------ AVAILABLE RECORDS ------
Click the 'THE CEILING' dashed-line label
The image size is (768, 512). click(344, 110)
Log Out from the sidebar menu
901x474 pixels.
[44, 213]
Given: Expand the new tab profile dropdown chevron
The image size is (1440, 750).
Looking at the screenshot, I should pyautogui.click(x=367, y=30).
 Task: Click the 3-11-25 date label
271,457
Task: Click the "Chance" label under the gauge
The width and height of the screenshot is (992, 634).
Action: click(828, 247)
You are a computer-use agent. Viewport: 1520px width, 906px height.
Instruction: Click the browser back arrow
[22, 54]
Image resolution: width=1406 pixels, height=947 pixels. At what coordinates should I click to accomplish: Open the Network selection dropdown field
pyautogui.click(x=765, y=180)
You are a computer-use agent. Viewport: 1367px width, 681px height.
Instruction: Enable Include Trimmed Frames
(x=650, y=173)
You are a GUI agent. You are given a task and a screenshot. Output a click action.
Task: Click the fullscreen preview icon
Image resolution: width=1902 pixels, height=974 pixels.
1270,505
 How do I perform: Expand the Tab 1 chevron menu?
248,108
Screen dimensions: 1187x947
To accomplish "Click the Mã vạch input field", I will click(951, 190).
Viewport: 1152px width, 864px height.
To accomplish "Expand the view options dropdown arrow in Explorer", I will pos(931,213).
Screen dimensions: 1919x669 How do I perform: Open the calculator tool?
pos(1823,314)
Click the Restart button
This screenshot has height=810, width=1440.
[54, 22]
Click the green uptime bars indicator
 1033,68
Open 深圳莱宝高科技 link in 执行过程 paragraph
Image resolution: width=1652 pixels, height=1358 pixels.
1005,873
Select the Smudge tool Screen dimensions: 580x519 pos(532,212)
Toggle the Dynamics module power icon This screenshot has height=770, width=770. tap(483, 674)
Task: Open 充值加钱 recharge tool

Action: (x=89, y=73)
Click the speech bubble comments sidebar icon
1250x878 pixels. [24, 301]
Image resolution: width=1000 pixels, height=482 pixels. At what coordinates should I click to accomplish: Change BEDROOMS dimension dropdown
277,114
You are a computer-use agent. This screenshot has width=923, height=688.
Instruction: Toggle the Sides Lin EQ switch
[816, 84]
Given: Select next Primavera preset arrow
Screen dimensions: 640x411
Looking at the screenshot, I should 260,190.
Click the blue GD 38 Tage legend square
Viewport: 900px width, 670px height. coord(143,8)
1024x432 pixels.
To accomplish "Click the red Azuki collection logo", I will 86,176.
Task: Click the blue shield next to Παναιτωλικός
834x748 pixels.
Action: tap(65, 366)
------
__WHAT THE EXERCISE ASKS__. From the records above, extract exactly and only the lines that begin at the line with "Image resolution: width=1406" and stop after the line with "Task: Click the fullscreen preview icon".

__REPLY__.
Image resolution: width=1406 pixels, height=947 pixels. At what coordinates should I click to accomplish: Open the Network selection dropdown field
pyautogui.click(x=765, y=180)
You are a computer-use agent. Viewport: 1367px width, 681px height.
Instruction: Enable Include Trimmed Frames
(x=650, y=173)
You are a GUI agent. You are given a task and a screenshot. Output a click action.
Task: Click the fullscreen preview icon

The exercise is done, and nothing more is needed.